CC Mixtape #39 & Book Review: Paul Morley’s A Sound Mind; How I fell in Love with Classical Music

A Sound Mind: How I Fell in Love with Classical Music
(and decided to rewrite its entire history)

by Paul Morley
Bloomsbury Publishing (2020), 599 pages

Paul Morley was one of the best writers covering the U.K. punk and post punk scenes for the NME back in the day. Now a geezer, it seems he started exploring classical music right around the same time I did. He writes (and writes, and writes) about taking on classical late in life in this 600-page behemoth. You can read my review of the book below. The playlist is below that.

The mix here is culled from a playlist Morley annotates, all 20th and 21st C. stuff, of course. Almost everything on here is stuff I hadn’t heard before or given enough time to. Composers include Debussy, Stravinsky, Xenakis, Birtwistle, Shostakovich, Varèse, Unsuk Chin, Earle Brown, Nancarrow, Penderecki and Cage.

A Sound Mind is a book by an aged-out and fiercely intelligent rock journalist which discusses his post-menopausal embrace of classical music. It was published in 2020. As a fan of said journalist’s punk-era (’76-’81) jottings and as a person who also turned to classical music after a life devoted to fringe music, I felt compelled to read A Sound Mind and stuck with it far longer than most people, I suspect, as a result of the aforementioned affinities. The book’s strengths do not necessarily balance out its weaknesses, but the fact is this is the only book I’m aware of that describes transitioning to classical music late in life, once pop has ceased to hold much, if any, interest.

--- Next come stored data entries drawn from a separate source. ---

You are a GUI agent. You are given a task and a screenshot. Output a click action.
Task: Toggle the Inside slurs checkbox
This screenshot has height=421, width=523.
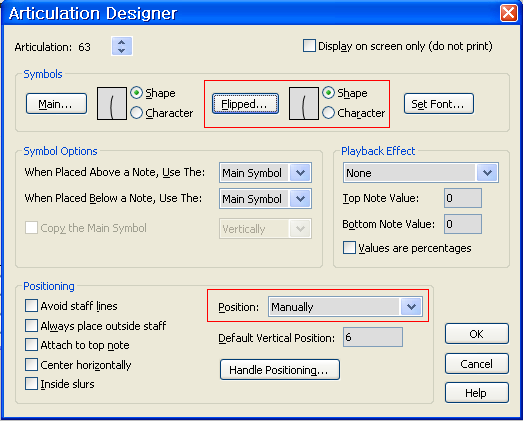(31, 384)
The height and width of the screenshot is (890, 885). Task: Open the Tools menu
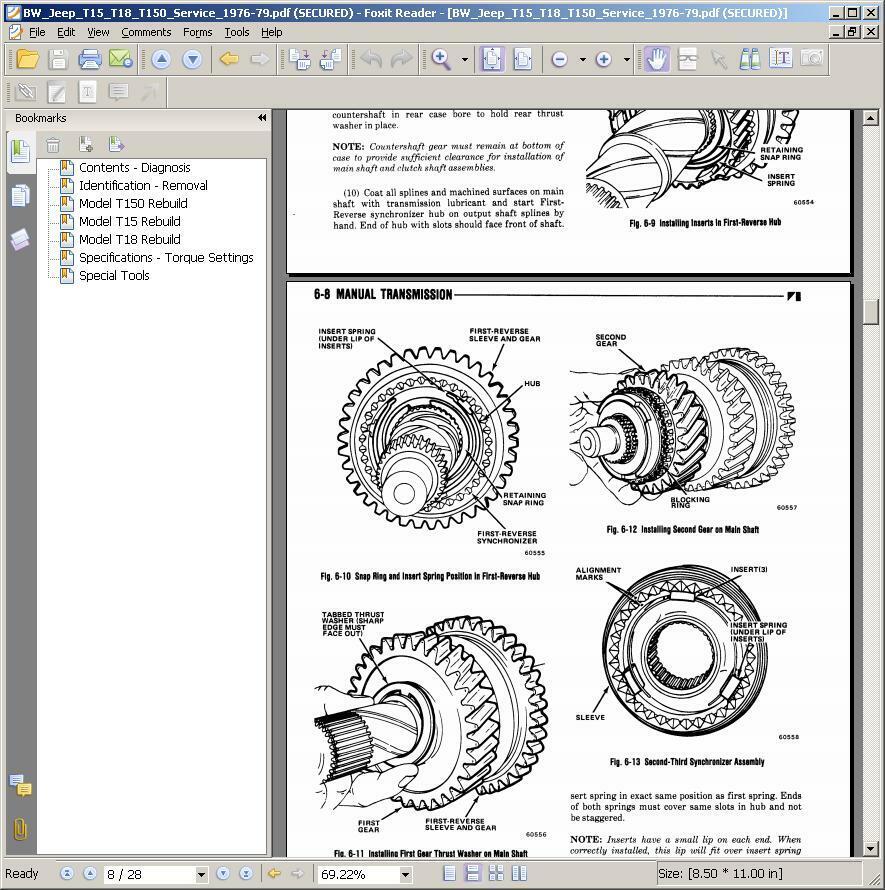[x=236, y=32]
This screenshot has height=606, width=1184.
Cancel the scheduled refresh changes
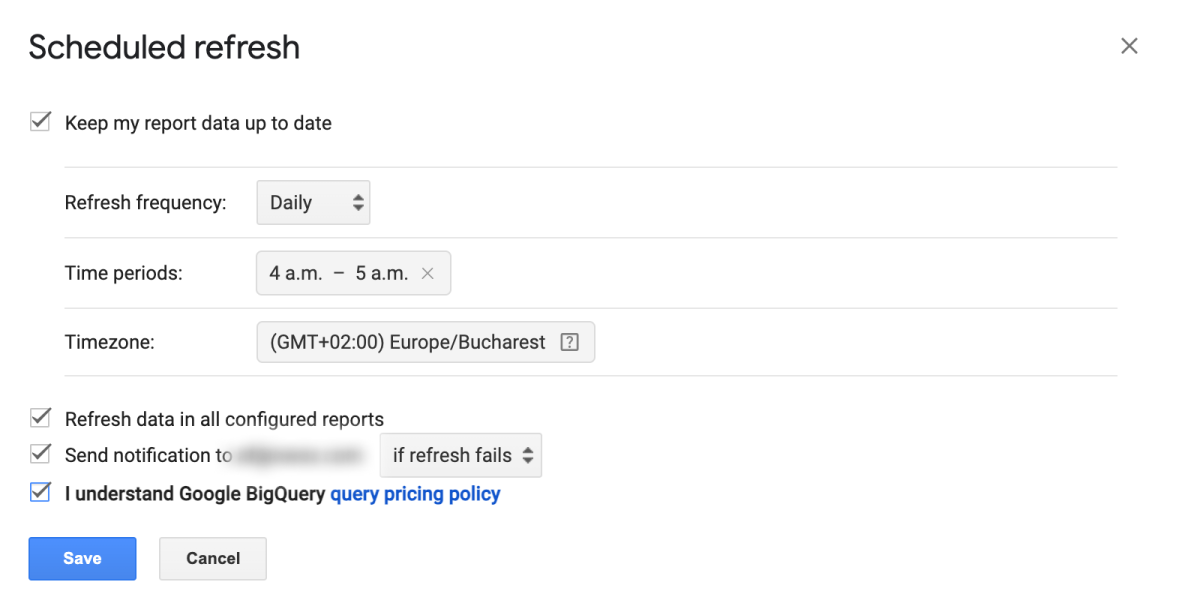click(x=213, y=558)
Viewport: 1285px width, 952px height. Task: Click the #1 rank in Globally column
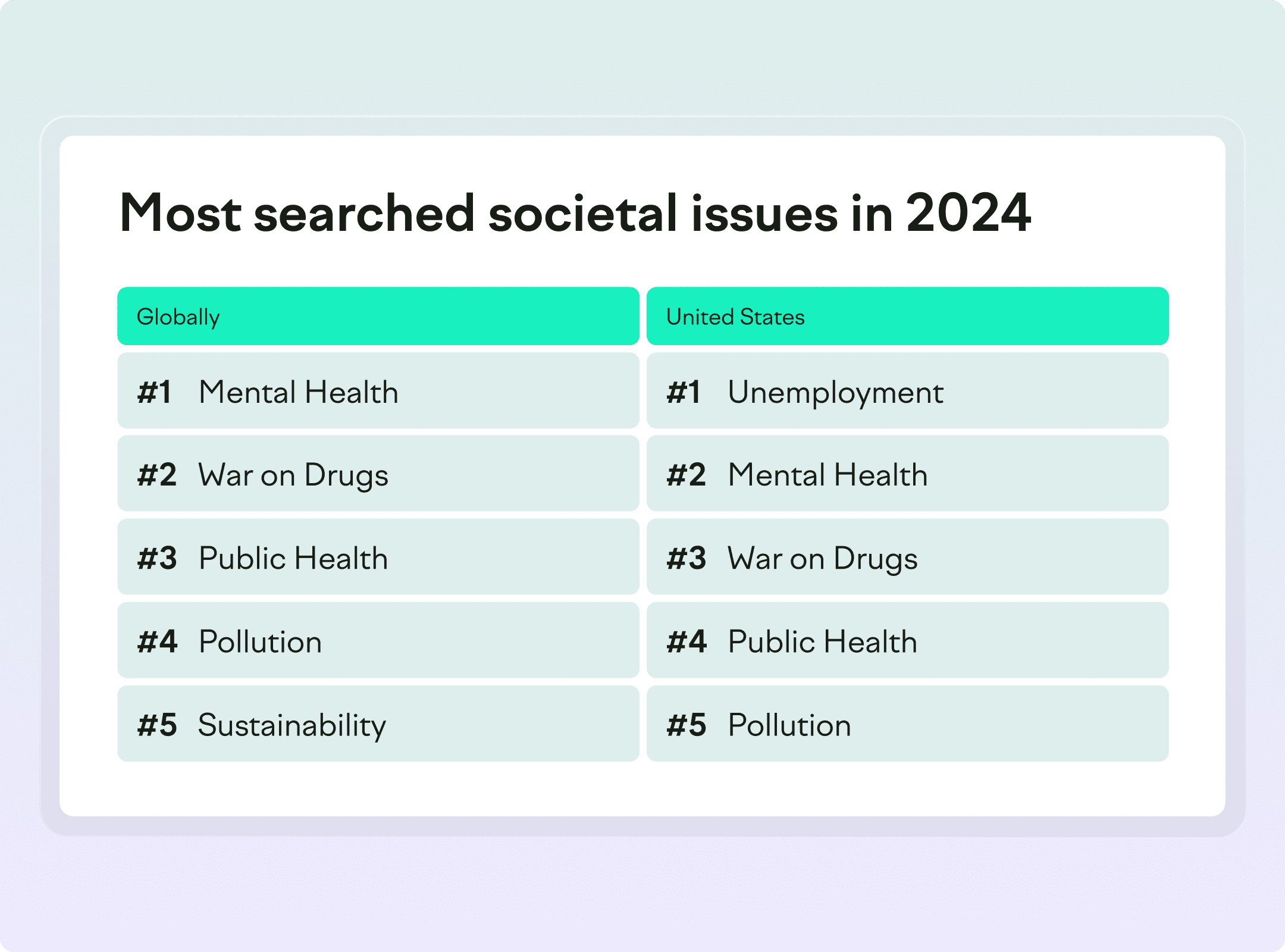[155, 392]
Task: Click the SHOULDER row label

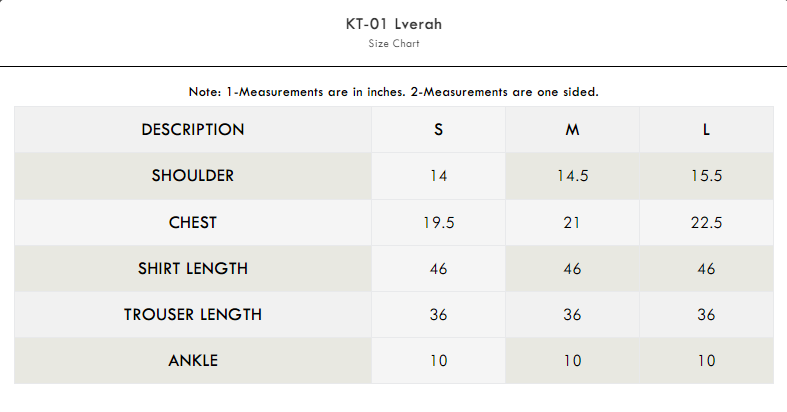Action: pyautogui.click(x=193, y=176)
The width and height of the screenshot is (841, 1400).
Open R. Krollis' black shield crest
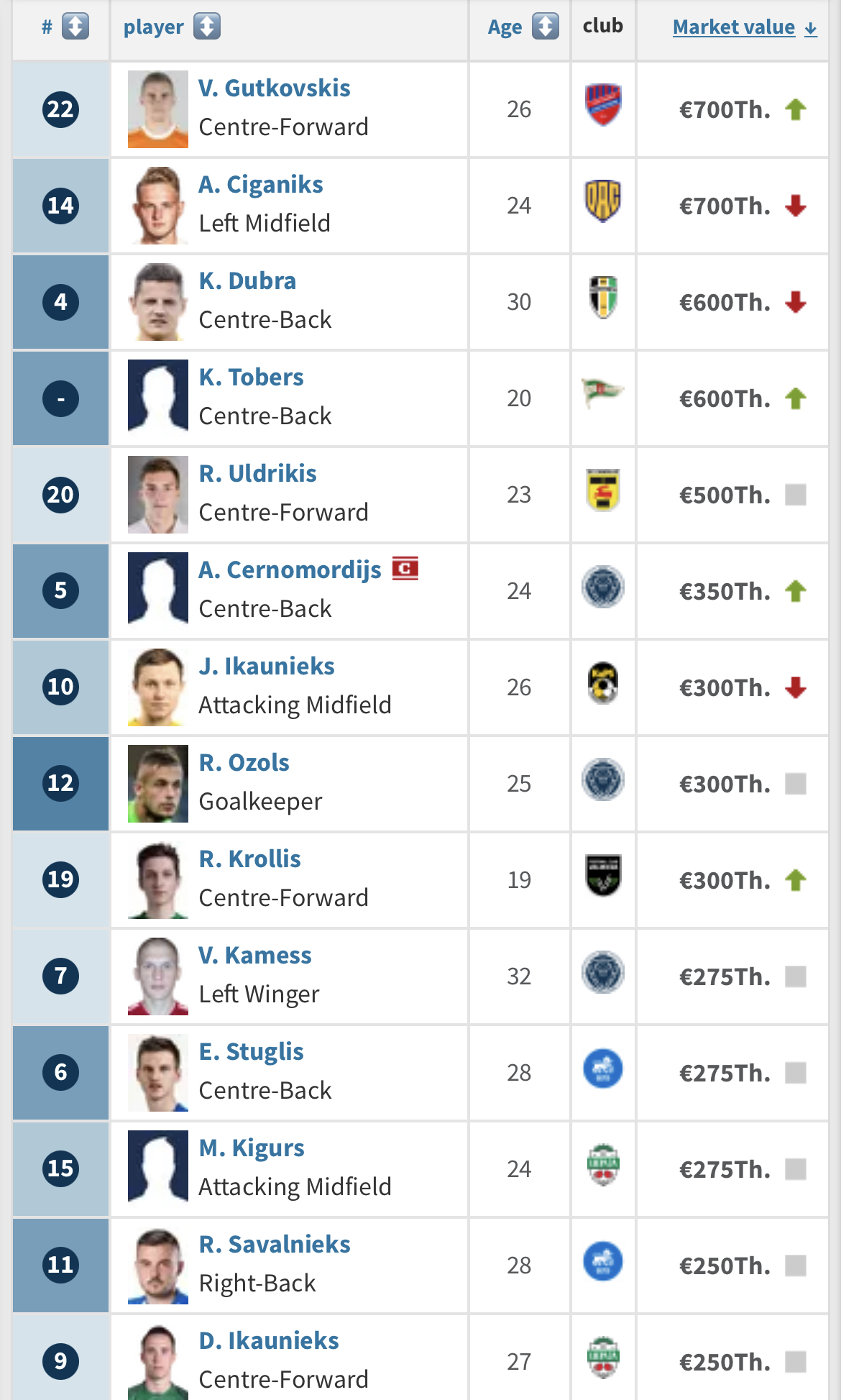pos(603,876)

For those unfamiliar, Paul Morley was one of the very best journalists covering the punk and postpunk scenes in the U.K. in the ’70s and early ’80s. His articles and reviews for the weekly newsprint New Musical Express were something people (in my circle/niche, at any rate) looked forward to almost as much as the records that were being written about. He was younger than the other writers covering the punk scene for NME, people like Nick Kent and Charles Schaar Murray, and more brash. More punk. He cut his teeth at a time (the mid/late-’70s) when rock writers on both sides of the Atlantic regularly alluded to – and sometimes delved into – subjects remote from rock and roll – philosophy, lit, history, sports, you name it – with the assumption that there were people reading who could follow or at least were amenable to going along for the ride. It was a time when popular music criticism aspired to literature, even if it seldom reached it.

Morely’s NME writing was consistently excellent; there are reviews he wrote 40 years ago that I still remember lines from, and my memory is shit. I would go so far as to say Morley, along with Byron Coley in the U.S (who still writes a column for WIRE), was among the last great rock writers. Like Coley, he mastered the art of saying a lot in the tight spaces editors allotted, and saying it with panache.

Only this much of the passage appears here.